La práctica pictórica de Carlos Franco se desarrolla sobre tres referentes temáticos, sobre tres series respectivamente tituladas Harenes, Comidas y Paisajes. Ni siquiera son suites muy compartimentadas, sino que entre ellas se producen conexiones múltiples y solapamientos de imágenes e ideas. Atendiendo a esa diferencia en los asuntos, la exposición se ha estructurado en tres tramos. En el primero, dedicado a figuras y escenas de harén (reconsiderando la visión de Ingres), se imponen por su excelencia dos conjuntos de dibujos: unos, realizados a línea, se plantean como ambiciosas composiciones de figura, de contornos delicadamente concisos, que respiran un fuerte aliento clásico, muy puro y lírico (algunos recuerdan a los dibujos de Picasso de los primeros años veinte); otros, realizados a trazo, a pincel, son preponderantemente desnudos femeninos y están resueltos con una expresión de gesto muy acusada y muy sintética, abstrayendo casi por completo las formas. El segundo ámbito exhibe la serie más amplia, la dedicada a Comidas, integrada por muy diferentes composiciones de figuras dispuestas, a veces, en paisajes (con cita expresa al célebre Almuerzo en el campo de Edouard Manet), y, otras veces, incluidas en bodegones, de muy hermosa línea matissiana, en los que asimismo se encuentra alguna que otra cita a elementos emblemáticos (en especial, la calavera) de la tradición de nuestras vanitas. En fin, el tercer tramo se dedica al paisaje (género que, en el fondo, sirve de lazo de unión a toda la muestra). Preside este conjunto un cuadro de muy pequeño formato, con un paisaje (el que se divisa desde el taller del pintor) resuelto a la manera tradicional, naturalista. Ese pequeño cuadro se ha reproducido mecánicamente y se ha impreso (mediante plóter), cambiando considerablemente de escala, para servir de fondo común a un conjunto de pinturas de gran formato, las cuales presentan versiones muy diferentes a partir de esa única imagen paisajística. Lo más interesante de esta serie es que la imagen ploteada del paisaje inicial sirve al pintor para lograr que "la pintura" (lo ya pintado) se convierta literalmente en "lugar de la pintura", lugar sobre el que (física, además de conceptualmente) pintar. Se trata de un juego neobarroco, eso sí, "atemperado" por un colorido chirriante, fluorescente, cuyos efectos ópticos se destacan, a ratos (cada veinte minutos se cambia la iluminación), mediante el sistema de luz de que se ha dotado a esta parte de la exposición.

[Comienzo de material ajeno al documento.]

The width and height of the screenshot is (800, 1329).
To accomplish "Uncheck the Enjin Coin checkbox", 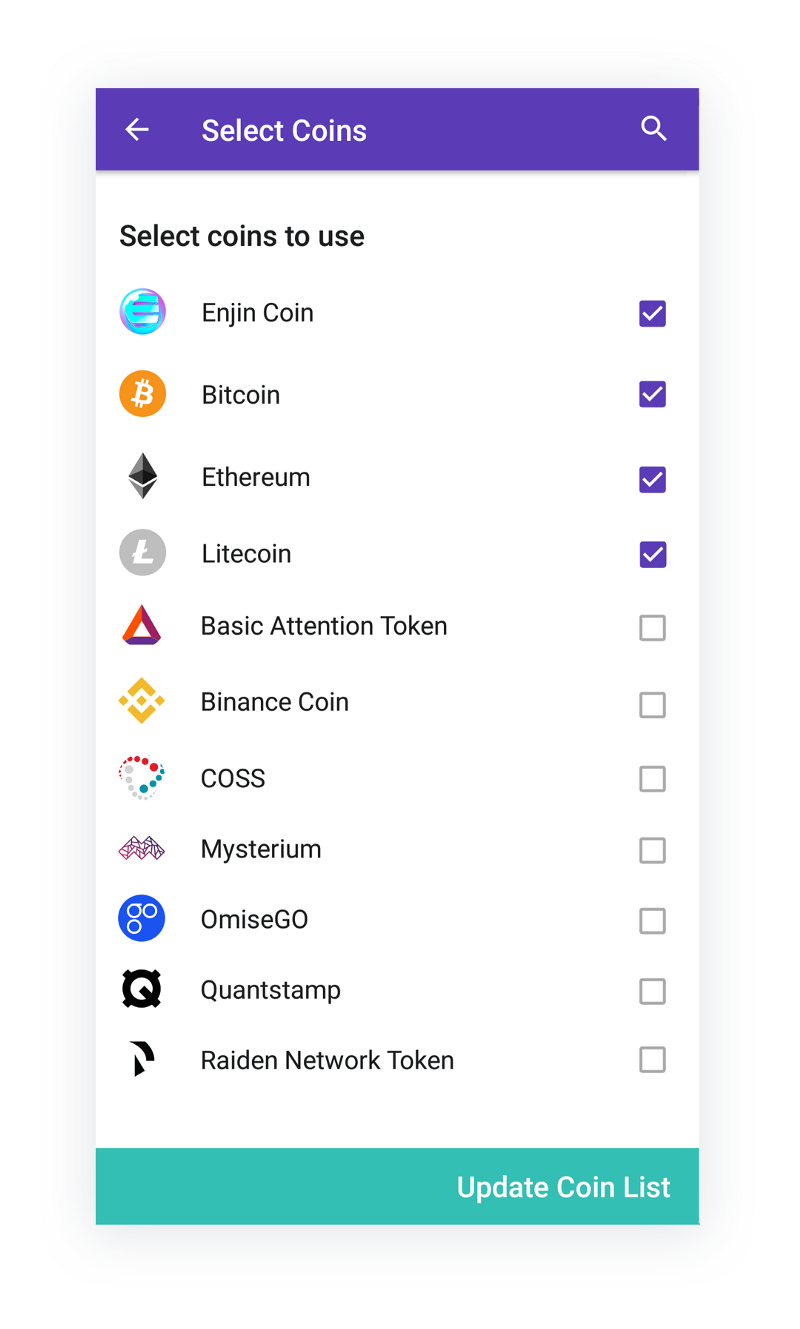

La formidable consistencia estructural de esta pintura se afirma sobre la calidad -y versatilidad- del dibujo. Carlos Franco se vuelve a mostrar de nuevo como uno de nuestros dibujantes esenciales, extraordinariamente rico en recursos, cuya singularidad en la manera de ver la forma hace que la obra resulte inconfundible. Al mismo tiempo se apoya en un conocimiento fecundo de los clásicos de la tradición y de la modernidad: junto a los referentes ya mencionados de Ingres, Matisse y Picasso, el espíritu de las bacanales de Cézanne vivifica muchas de estas propuestas, al tiempo que aparecen -más o menos fugaces- motivos y emblemas de la iconografía mitológica y sacra. Sobre todo ello, triunfa el color, un color rabiosamente libre y actual, "visto", sentido y hecho propio hasta lo inconfundible, que recuerda a Delacroix (otro referente claro de Carlos Franco) cuando decía: "dadme fango y haré con él la piel de una Venus, si me permitís tocarlo con los colores de mi paleta".